In fact, the Applicant has found that the present process for preparing the compound of formula (I) allows obtaining high yields of the desired product under safe conditions and avoiding the formation of undesired amounts of gaseous by-products and therefore without giving rise to phenomena of entrainment of the reaction product or accumulations in the equipment.
The process for preparing the compound of formula (I) according to the present invention can be applied in any synthesis process of Sugammadex described in the prior art which provides for the involvement of the compound of formula (I) itself.
Advantageously, the Applicant has further found that the process for preparing the compound of formula (I) according to the second aspect of the present invention can be applied upstream of the process for preparing the 6-per-deoxy-6-per(2- carboxyethyl)thio-y-cyclodextrin octasodium salt according to the first aspect of the present invention.

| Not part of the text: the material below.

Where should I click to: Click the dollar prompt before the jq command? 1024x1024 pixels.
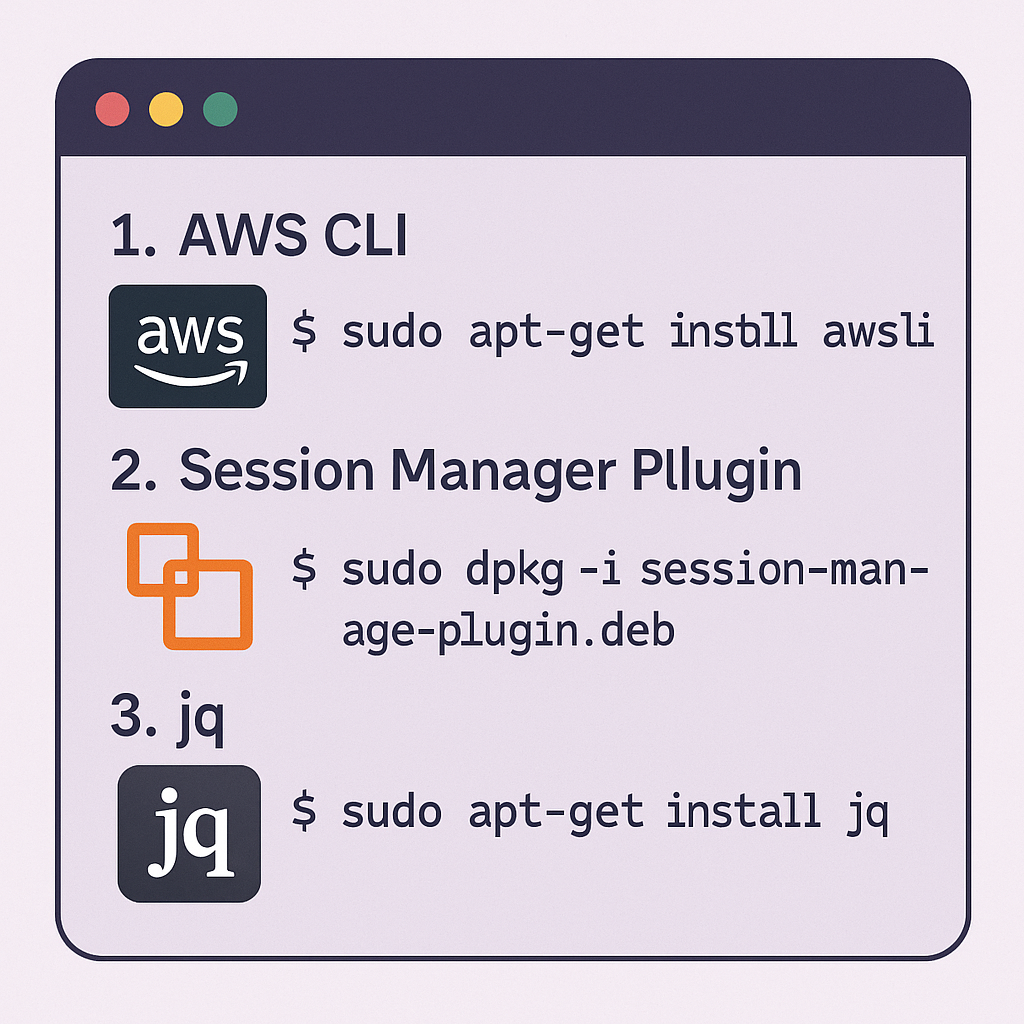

In a third and preferred aspect, therefore, the present invention relates to a process for preparing the 6-per-deoxy-6-per(2-carboxyethyl)thio-y-cyclodextrin octasodium salt, comprising the steps of:
(i) preparing a compound of formula (I) by means of the process according to the second aspect of the present invention;
(ii) preparing the 6-per-deoxy-6-per(2-carboxyethyl)thio-y-cyclodextrin octasodium salt by means of the process according to the first aspect of the present invention.
BRIEF DESCRIPTION OF THE DRAWINGS
Figure 1 shows the X-ray diffractogram of the amorphous 6-per-deoxy-6-per-chloro-y cyclodextrin obtained in Example 1.
Figure 2 shows the mass spectrum of the compound of formula (II) of Example 9;
DETAILED DESCRIPTION OF THE INVENTION
The present invention relates, in a first aspect thereof, to a process for preparing the 6-per-deoxy-6-per(2-carboxyethyl)thio-Y-cyclodextrin octasodium salt, comprising the steps of: a. reacting a compound of formula (I)
wherein X is selected from the group consisting of: Cl, and Br, with 3- mercaptopropionic acid in presence of at least one sodium alkoxide and of at least one aprotic organic solvent; b. adding to the reaction mixture of step a. water, in an amount of from 0.5% to 10% by volume with respect to the total volume of said at least one aprotic organic solvent, when the compound of formula (II)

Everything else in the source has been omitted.